(begin)
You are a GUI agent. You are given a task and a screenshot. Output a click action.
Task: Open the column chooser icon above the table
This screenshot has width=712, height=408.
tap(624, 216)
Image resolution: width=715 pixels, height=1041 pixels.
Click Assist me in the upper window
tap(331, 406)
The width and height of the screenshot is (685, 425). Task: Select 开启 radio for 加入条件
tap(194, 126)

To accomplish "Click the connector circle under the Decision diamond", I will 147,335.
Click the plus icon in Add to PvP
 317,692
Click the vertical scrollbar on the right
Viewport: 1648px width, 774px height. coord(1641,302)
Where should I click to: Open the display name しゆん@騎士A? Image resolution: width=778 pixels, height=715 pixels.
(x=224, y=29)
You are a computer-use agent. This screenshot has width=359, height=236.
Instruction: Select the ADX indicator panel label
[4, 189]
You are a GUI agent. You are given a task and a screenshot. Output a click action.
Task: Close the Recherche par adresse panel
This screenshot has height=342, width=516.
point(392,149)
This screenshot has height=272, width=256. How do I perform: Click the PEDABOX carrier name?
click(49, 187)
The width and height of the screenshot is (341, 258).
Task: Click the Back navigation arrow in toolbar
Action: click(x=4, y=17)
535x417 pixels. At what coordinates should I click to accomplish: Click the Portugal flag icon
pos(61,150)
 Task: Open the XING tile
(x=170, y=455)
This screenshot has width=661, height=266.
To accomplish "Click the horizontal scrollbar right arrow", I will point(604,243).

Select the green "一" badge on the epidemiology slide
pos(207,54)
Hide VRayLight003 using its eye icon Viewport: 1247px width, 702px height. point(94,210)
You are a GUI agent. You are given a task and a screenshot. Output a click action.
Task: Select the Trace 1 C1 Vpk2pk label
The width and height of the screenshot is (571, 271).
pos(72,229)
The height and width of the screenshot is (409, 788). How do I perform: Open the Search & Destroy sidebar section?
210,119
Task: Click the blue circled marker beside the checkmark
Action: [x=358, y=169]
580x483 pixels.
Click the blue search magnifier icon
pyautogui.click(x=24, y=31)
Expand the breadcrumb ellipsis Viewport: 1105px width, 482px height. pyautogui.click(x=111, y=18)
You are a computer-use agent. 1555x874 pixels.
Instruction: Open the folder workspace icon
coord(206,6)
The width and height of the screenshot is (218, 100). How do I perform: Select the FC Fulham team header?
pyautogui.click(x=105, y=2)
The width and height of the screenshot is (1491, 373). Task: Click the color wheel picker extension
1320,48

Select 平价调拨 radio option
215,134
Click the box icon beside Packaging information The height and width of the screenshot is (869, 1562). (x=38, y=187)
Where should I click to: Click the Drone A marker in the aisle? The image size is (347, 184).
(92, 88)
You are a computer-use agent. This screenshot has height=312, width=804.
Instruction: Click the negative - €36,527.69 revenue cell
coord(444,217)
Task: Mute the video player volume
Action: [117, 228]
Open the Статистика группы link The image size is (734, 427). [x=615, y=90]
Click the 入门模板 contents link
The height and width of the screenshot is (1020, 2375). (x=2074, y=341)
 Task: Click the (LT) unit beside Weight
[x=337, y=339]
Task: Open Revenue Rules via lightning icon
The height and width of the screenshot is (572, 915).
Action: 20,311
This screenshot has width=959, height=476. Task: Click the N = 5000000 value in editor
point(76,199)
(end)
PROBLEM TO SOLVE → Rewrite all the records above, changing each occurrence of "GUI agent" to "screen agent" and leaving everything else unchanged.

FINISHED ANSWER →
You are a screen agent. You are given a task and a screenshot. Output a click action.
Task: Open the column chooser icon above the table
This screenshot has width=712, height=408.
tap(624, 216)
Image resolution: width=715 pixels, height=1041 pixels.
Click Assist me in the upper window
tap(331, 406)
The width and height of the screenshot is (685, 425). Task: Select 开启 radio for 加入条件
tap(194, 126)

To accomplish "Click the connector circle under the Decision diamond", I will 147,335.
Click the plus icon in Add to PvP
 317,692
Click the vertical scrollbar on the right
Viewport: 1648px width, 774px height. coord(1641,302)
Where should I click to: Open the display name しゆん@騎士A? Image resolution: width=778 pixels, height=715 pixels.
(x=224, y=29)
You are a computer-use agent. This screenshot has width=359, height=236.
Instruction: Select the ADX indicator panel label
[4, 189]
You are a screen agent. You are given a task and a screenshot. Output a click action.
Task: Close the Recherche par adresse panel
This screenshot has height=342, width=516.
point(392,149)
This screenshot has height=272, width=256. How do I perform: Click the PEDABOX carrier name?
click(49, 187)
The width and height of the screenshot is (341, 258).
Task: Click the Back navigation arrow in toolbar
Action: click(x=4, y=17)
535x417 pixels. At what coordinates should I click to accomplish: Click the Portugal flag icon
pos(61,150)
 Task: Open the XING tile
(x=170, y=455)
This screenshot has width=661, height=266.
To accomplish "Click the horizontal scrollbar right arrow", I will point(604,243).

Select the green "一" badge on the epidemiology slide
pos(207,54)
Hide VRayLight003 using its eye icon Viewport: 1247px width, 702px height. point(94,210)
You are a screen agent. You are given a task and a screenshot. Output a click action.
Task: Select the Trace 1 C1 Vpk2pk label
The width and height of the screenshot is (571, 271).
pos(72,229)
The height and width of the screenshot is (409, 788). How do I perform: Open the Search & Destroy sidebar section?
210,119
Task: Click the blue circled marker beside the checkmark
Action: [x=358, y=169]
580x483 pixels.
Click the blue search magnifier icon
pyautogui.click(x=24, y=31)
Expand the breadcrumb ellipsis Viewport: 1105px width, 482px height. pyautogui.click(x=111, y=18)
You are a computer-use agent. 1555x874 pixels.
Instruction: Open the folder workspace icon
coord(206,6)
The width and height of the screenshot is (218, 100). How do I perform: Select the FC Fulham team header?
pyautogui.click(x=105, y=2)
The width and height of the screenshot is (1491, 373). Task: Click the color wheel picker extension
1320,48

Select 平价调拨 radio option
215,134
Click the box icon beside Packaging information The height and width of the screenshot is (869, 1562). (x=38, y=187)
Where should I click to: Click the Drone A marker in the aisle? The image size is (347, 184).
(92, 88)
You are a computer-use agent. This screenshot has height=312, width=804.
Instruction: Click the negative - €36,527.69 revenue cell
coord(444,217)
Task: Mute the video player volume
Action: [117, 228]
Open the Статистика группы link The image size is (734, 427). [x=615, y=90]
Click the 入门模板 contents link
The height and width of the screenshot is (1020, 2375). (x=2074, y=341)
 Task: Click the (LT) unit beside Weight
[x=337, y=339]
Task: Open Revenue Rules via lightning icon
The height and width of the screenshot is (572, 915).
Action: 20,311
This screenshot has width=959, height=476. Task: Click the N = 5000000 value in editor
point(76,199)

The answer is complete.